Work task: Your task is to reproduce, exactly and only, the lines running from the line containing "The image size is (878, 526)." to the end of the data below, both included.

Study material:
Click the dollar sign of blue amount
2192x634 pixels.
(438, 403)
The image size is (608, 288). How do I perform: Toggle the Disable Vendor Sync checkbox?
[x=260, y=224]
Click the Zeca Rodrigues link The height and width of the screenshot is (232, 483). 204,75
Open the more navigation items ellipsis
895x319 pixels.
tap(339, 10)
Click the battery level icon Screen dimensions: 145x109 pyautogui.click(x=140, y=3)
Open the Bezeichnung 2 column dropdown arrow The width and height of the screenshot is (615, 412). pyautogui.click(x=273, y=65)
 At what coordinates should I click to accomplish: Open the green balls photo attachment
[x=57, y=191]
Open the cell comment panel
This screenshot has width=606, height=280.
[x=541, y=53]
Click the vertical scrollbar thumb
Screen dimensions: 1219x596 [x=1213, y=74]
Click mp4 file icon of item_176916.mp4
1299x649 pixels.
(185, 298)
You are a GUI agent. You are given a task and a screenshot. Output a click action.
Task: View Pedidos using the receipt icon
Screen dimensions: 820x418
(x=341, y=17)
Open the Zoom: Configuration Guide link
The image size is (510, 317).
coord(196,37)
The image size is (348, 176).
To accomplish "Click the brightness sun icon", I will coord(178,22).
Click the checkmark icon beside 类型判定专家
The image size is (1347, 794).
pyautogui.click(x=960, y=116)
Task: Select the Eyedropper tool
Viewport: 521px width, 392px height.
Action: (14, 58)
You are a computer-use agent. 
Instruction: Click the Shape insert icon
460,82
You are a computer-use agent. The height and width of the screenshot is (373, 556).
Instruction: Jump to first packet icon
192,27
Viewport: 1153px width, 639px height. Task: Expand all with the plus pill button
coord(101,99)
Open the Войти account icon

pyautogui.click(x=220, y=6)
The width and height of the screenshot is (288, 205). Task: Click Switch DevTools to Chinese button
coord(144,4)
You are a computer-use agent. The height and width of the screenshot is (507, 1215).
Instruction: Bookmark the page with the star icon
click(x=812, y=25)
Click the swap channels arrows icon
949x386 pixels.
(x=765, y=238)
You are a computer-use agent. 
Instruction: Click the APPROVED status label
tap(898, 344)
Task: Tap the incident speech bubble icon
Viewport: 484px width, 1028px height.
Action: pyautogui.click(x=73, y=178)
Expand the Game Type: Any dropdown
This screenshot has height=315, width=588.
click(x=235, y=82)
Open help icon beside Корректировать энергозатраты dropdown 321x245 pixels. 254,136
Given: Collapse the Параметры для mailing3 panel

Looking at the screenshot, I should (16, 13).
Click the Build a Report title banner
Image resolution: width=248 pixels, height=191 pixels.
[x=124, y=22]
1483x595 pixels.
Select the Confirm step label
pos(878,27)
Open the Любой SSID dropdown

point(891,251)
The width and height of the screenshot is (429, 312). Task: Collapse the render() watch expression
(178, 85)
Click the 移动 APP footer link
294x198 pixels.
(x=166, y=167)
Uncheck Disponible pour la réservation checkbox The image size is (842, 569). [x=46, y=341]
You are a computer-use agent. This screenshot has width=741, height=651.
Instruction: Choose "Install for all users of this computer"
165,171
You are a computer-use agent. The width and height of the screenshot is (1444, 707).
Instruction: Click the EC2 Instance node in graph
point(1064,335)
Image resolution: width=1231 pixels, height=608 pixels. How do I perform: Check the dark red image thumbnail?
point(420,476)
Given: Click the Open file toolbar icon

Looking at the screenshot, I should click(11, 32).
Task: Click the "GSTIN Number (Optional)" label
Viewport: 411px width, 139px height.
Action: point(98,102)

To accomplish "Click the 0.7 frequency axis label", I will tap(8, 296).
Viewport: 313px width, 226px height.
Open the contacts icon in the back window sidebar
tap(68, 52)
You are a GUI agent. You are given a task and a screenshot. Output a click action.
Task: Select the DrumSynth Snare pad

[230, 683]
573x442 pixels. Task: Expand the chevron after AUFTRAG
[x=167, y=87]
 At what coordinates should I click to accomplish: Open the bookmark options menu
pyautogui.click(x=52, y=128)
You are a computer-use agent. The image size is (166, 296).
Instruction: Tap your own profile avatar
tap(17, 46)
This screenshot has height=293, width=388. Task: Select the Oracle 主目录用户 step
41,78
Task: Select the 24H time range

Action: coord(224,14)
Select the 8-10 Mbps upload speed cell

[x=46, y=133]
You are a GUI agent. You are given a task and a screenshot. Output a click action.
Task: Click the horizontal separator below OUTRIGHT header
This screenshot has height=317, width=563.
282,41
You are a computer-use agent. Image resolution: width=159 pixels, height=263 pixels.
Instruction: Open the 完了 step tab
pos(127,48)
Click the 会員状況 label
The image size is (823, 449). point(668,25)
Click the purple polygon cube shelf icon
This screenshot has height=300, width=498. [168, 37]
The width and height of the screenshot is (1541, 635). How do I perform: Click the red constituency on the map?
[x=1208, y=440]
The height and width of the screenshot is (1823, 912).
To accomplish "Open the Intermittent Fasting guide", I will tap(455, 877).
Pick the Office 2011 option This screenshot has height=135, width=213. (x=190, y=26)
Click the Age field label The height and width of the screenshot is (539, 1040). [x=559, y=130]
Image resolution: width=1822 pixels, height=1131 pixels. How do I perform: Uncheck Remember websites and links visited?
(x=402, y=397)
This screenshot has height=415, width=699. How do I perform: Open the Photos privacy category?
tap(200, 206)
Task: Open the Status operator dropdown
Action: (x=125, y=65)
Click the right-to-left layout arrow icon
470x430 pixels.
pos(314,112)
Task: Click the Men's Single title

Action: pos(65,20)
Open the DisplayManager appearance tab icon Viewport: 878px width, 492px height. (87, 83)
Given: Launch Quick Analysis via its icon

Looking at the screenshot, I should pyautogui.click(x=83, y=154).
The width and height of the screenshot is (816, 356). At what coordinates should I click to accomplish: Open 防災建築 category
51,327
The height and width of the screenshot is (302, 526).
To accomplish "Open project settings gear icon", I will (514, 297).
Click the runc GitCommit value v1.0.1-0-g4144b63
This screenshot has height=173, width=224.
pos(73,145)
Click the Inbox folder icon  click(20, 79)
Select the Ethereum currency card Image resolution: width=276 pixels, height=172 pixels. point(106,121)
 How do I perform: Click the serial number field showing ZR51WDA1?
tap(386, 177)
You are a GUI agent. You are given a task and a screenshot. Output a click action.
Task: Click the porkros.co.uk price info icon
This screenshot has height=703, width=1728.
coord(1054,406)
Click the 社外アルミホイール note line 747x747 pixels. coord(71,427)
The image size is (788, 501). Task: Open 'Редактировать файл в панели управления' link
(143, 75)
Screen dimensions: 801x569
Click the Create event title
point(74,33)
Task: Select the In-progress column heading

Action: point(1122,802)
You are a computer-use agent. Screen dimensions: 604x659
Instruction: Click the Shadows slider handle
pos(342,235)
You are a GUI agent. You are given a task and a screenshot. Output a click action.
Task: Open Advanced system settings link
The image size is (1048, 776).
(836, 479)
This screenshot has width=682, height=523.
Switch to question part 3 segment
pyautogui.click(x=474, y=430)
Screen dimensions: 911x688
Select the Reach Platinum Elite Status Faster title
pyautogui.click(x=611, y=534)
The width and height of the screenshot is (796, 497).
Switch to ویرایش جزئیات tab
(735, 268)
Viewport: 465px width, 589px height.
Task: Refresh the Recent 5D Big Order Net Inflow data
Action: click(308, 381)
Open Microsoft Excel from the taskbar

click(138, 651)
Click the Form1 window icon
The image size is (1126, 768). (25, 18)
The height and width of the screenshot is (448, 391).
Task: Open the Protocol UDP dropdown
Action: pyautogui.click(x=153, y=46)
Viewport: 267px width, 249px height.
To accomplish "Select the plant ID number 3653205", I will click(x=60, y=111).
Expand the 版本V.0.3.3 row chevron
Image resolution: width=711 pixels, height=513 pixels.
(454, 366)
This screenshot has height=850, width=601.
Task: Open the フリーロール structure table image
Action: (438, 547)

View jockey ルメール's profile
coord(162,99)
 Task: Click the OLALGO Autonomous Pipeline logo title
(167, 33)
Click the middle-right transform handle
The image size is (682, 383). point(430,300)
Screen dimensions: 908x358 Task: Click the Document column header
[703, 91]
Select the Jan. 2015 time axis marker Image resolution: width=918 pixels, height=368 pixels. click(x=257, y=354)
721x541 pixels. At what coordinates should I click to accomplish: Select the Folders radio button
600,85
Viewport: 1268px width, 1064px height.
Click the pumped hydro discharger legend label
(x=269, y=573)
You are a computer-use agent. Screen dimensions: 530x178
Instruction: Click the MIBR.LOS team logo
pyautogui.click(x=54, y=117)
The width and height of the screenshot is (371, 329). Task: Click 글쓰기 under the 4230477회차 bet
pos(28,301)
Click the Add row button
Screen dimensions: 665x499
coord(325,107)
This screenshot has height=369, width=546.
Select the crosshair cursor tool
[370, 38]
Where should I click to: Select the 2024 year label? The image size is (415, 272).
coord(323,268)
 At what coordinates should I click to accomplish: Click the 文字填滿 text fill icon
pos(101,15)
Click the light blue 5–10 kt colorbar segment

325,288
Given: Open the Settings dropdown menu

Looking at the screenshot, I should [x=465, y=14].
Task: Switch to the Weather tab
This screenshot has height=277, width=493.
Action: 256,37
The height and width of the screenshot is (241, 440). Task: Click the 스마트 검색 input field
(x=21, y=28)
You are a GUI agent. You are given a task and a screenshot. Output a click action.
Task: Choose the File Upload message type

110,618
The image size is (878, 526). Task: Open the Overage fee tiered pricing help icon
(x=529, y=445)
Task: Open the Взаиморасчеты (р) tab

Response to the task:
The image size is (878, 526). Task: Open the Overage fee tiered pricing help icon
(x=529, y=445)
Task: Open the Взаиморасчеты (р) tab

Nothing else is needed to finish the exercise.